Problem statement: List every attorney the court opinion below names as counsel, and give the party each one represented.

Source text:
────────────────

ISLAND OIL & TRANSPORT CORPORATION.
Ex parte COMPANIA PETROLERA CAPUCHINAS.

No. 273.

Circuit Court of Appeals, Second Circuit.

June 24, 1929.

William M. Chadbourne, of New York City (Clinton De Witt Van Siclen, of New York City, on the brief), for appellant.

Carl J. Austrian, of New York City (Saul J. Lance, of New York City, on the brief), for appellees.

Before MANTON, L. HAND, and CHASE, Circuit Judges.

L. HAND, Circuit Judge.

The Island Oil & Transportation Corporation, not being permitted under the Mexican law to own or operate oil-bearing lands within 50 kilometers of the coast, resorted to the device of organizing a number of Mexican companies, staffed with Mexican officers. It held all the shares of stock in these, except such as were necessary to qualify the directors, and conducted the business directly, either in New York or Tampico, by means of its own officers under the supervision of its directors. The Mexican officers of these companies had no voice whatever in its affairs, decided nothing, and were not consulted by the parent company. Nevertheless books of account were kept between the subsidiaries and the parent, showing apparent sales and payments, and in general a complete simulacrum of real transactions. The Mexican law required Mexican companies to keep books of account and records in Spanish, and prescribed their form. These accounts showed various balances, one way or the other, and in the case of the claimant a very large indebtedness for oil, which the parent had not paid. The shares of stock of all these subsidiaries having been pledged under a mortgage of the parent company, they were sold in foreclosure, and the subsidiary, then in new hands, filed a claim against the receivers of the parent for the balance thus shown due. This being referred to a master, he dismissed the claim as being without substance, and the District Judge confirmed his report.

We have very recently considered the liability of a parent company to third persons for acts, formally those of a subsidiary, and we held that the question turned upon whether the parent acted directly in the transaction, through its own officers, or only through its indirect power retained by virtue of its ownership of the subsidiary's shares. Costan v. Manila Electric Co., 24 F.(2d) 383; Kingston Dry Dock Co. v. Lake Champlain Transportation Co., 31 F.(2d) 265. If this were such a situation, so that those decisions applied, we should be content to rest upon them without further comment. It is not; the parent's liability to a third person depends on quite different considerations from that to a subsidiary; the second is a question of intent, like that in any other contract. Having for one reason or another adopted the form of independent companies for the conduct of their enterprises, each with a jural personality of its own, the associates could create whatever rights between themselves they wished, provided they gave the necessary expression to their intent.

────────────────

Records supplied:

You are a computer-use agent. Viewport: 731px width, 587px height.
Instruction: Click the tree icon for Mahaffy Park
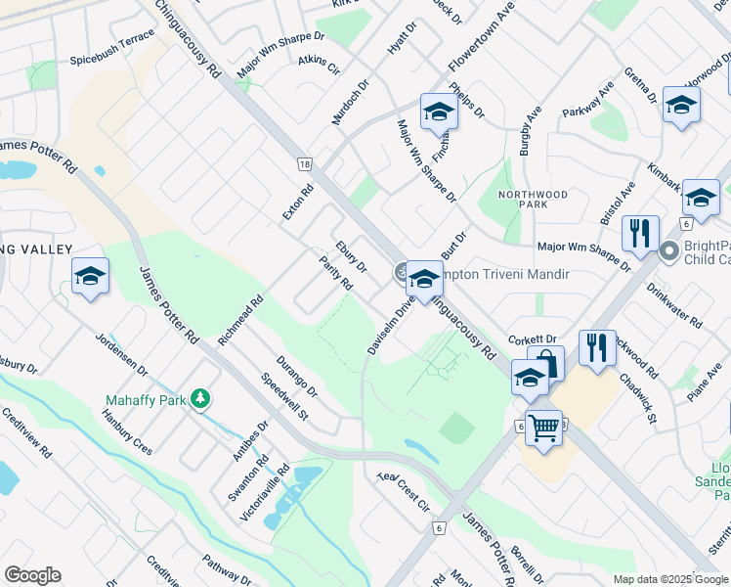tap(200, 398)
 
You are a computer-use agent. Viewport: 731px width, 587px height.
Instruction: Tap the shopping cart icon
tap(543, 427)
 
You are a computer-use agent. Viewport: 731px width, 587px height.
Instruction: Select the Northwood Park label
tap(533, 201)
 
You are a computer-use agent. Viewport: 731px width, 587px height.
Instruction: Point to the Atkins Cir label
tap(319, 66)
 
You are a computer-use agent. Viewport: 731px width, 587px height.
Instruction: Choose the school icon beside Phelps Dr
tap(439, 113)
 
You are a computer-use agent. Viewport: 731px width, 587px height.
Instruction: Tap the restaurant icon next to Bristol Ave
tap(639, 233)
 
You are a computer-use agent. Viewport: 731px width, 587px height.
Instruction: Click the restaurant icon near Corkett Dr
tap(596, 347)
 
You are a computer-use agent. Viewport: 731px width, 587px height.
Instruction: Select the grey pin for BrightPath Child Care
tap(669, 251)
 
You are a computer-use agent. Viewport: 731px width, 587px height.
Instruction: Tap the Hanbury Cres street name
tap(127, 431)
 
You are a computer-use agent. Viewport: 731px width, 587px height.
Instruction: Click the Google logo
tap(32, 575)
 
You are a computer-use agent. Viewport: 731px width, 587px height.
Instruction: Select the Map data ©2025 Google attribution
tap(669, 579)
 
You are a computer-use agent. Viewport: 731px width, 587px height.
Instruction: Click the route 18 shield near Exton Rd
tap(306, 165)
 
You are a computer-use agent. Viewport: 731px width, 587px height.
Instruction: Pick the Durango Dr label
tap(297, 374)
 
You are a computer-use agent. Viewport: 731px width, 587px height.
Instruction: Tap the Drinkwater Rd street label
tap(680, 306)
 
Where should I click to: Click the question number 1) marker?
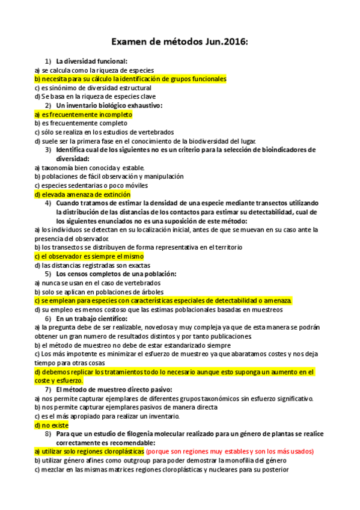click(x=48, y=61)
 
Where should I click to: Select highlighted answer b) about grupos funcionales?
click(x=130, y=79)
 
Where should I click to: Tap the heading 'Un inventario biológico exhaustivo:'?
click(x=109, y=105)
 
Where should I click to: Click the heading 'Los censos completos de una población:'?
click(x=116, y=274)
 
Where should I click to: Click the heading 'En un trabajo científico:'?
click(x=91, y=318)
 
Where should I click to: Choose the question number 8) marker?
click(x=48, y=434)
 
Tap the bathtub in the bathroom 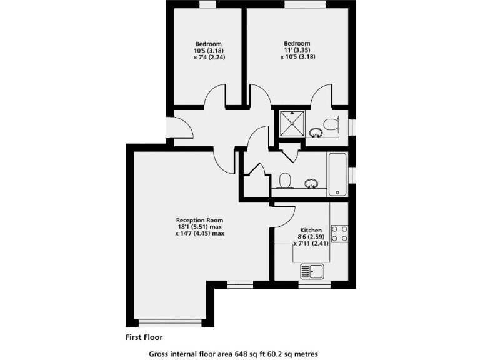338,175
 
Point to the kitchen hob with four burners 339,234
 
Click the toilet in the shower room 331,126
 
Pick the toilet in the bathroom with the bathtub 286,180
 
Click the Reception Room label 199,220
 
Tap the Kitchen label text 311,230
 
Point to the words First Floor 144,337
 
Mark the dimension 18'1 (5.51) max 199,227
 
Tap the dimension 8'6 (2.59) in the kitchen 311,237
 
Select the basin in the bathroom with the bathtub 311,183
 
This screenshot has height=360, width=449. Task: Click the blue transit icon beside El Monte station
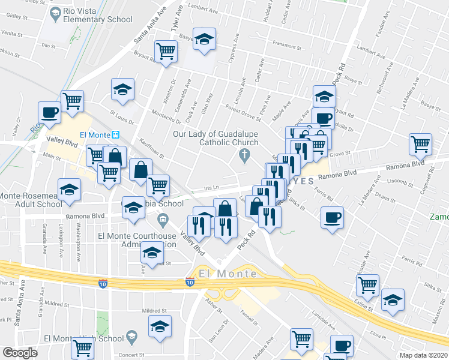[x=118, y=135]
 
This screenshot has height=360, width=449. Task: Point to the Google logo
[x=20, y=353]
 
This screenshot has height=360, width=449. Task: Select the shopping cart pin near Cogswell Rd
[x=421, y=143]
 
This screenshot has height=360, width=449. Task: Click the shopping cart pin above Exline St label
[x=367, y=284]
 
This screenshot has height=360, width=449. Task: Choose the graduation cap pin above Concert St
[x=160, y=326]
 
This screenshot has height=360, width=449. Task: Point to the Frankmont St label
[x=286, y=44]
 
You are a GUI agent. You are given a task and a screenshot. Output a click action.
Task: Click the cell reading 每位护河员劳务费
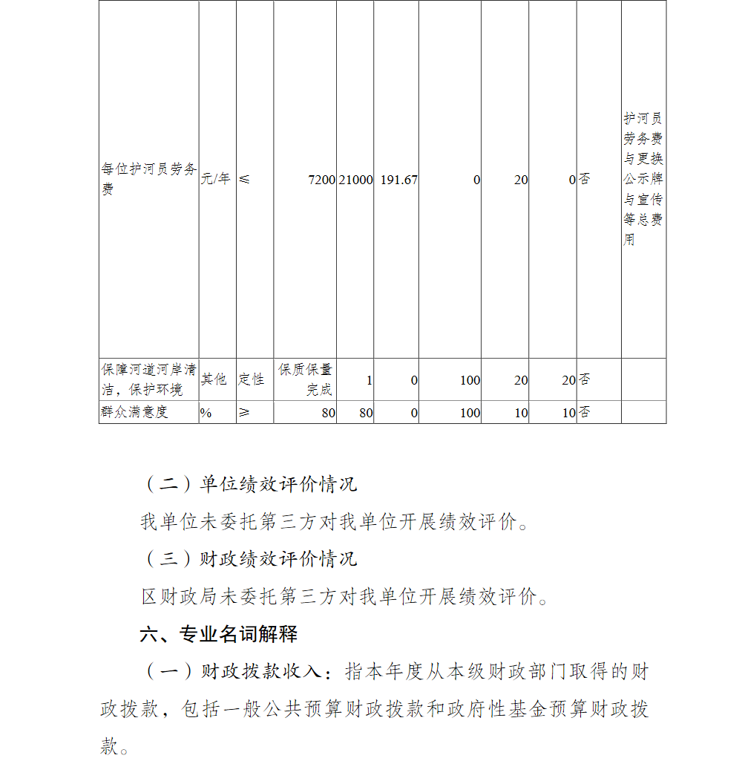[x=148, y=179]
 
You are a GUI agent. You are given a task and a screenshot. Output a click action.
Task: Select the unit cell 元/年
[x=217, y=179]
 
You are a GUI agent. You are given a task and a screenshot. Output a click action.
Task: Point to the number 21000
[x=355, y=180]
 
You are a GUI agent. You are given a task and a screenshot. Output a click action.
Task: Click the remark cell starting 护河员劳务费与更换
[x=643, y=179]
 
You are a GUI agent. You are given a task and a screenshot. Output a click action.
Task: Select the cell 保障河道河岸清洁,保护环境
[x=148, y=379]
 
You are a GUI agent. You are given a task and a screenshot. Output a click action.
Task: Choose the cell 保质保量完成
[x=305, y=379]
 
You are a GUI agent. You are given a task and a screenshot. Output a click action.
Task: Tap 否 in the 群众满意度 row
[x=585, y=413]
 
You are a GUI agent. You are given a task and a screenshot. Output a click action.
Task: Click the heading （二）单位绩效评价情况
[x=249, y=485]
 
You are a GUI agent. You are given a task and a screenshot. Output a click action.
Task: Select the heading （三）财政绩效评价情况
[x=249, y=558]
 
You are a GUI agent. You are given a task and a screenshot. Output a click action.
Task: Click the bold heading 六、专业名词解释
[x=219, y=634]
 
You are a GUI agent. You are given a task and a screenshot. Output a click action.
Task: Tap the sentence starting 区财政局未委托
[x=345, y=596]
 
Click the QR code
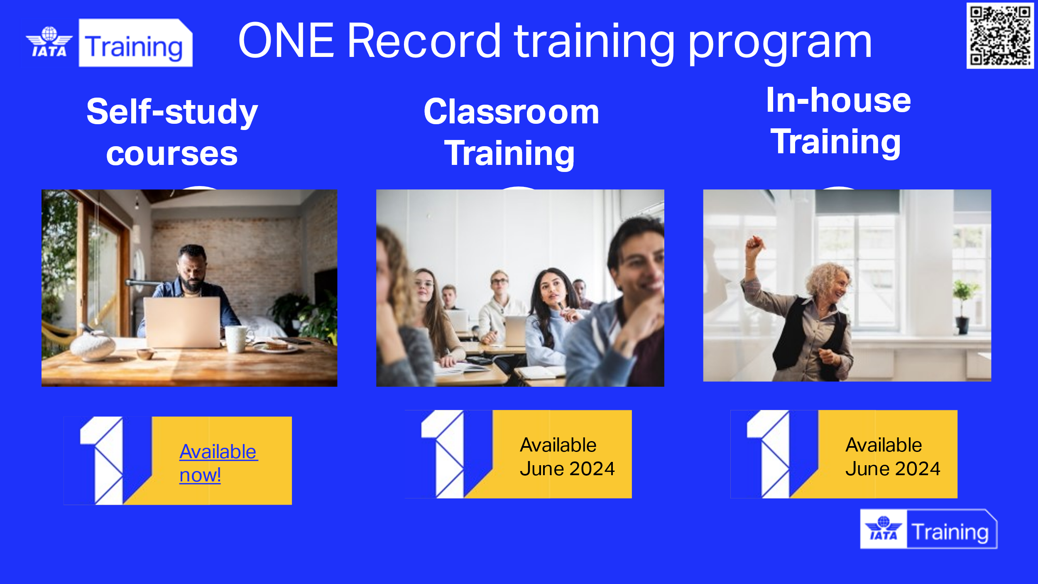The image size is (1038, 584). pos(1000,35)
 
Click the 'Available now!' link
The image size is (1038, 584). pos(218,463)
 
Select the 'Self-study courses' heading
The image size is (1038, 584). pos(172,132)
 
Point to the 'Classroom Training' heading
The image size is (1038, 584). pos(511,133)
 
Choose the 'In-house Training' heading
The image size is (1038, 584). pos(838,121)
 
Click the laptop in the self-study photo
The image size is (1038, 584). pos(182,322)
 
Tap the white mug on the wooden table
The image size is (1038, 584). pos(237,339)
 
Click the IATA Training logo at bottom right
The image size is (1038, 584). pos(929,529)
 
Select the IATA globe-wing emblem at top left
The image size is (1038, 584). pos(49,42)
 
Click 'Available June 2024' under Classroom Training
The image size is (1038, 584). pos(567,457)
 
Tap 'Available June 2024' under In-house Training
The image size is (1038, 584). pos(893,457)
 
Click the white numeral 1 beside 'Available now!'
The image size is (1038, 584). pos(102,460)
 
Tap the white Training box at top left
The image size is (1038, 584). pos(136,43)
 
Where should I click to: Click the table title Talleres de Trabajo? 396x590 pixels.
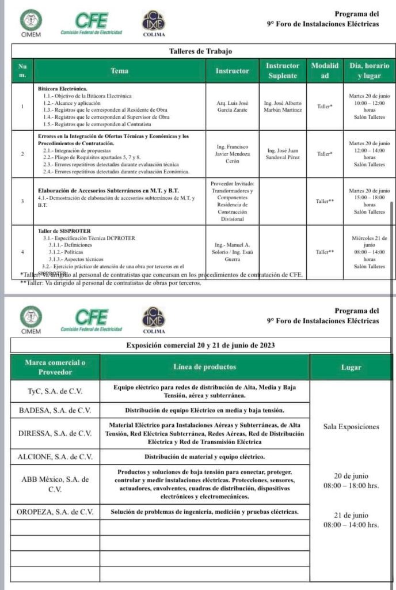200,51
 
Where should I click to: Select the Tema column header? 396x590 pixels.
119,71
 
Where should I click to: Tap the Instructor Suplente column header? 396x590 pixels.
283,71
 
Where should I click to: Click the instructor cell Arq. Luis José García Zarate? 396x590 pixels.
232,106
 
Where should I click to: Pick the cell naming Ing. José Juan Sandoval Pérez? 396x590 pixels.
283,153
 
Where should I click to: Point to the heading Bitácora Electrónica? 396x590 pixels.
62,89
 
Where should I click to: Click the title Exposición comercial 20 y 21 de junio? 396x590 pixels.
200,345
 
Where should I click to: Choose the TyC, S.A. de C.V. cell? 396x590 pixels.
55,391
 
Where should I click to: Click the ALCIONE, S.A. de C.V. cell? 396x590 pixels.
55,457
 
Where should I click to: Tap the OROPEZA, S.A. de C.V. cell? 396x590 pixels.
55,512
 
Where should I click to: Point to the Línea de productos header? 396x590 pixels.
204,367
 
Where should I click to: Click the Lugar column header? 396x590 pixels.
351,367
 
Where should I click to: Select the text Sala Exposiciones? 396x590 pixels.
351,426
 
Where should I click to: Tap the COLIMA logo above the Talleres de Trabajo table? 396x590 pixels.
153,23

────────────────

Output of the exercise:
- William M. Chadbourne: appellant
- Clinton De Witt Van Siclen: appellant
- Carl J. Austrian: appellees
- Saul J. Lance: appellees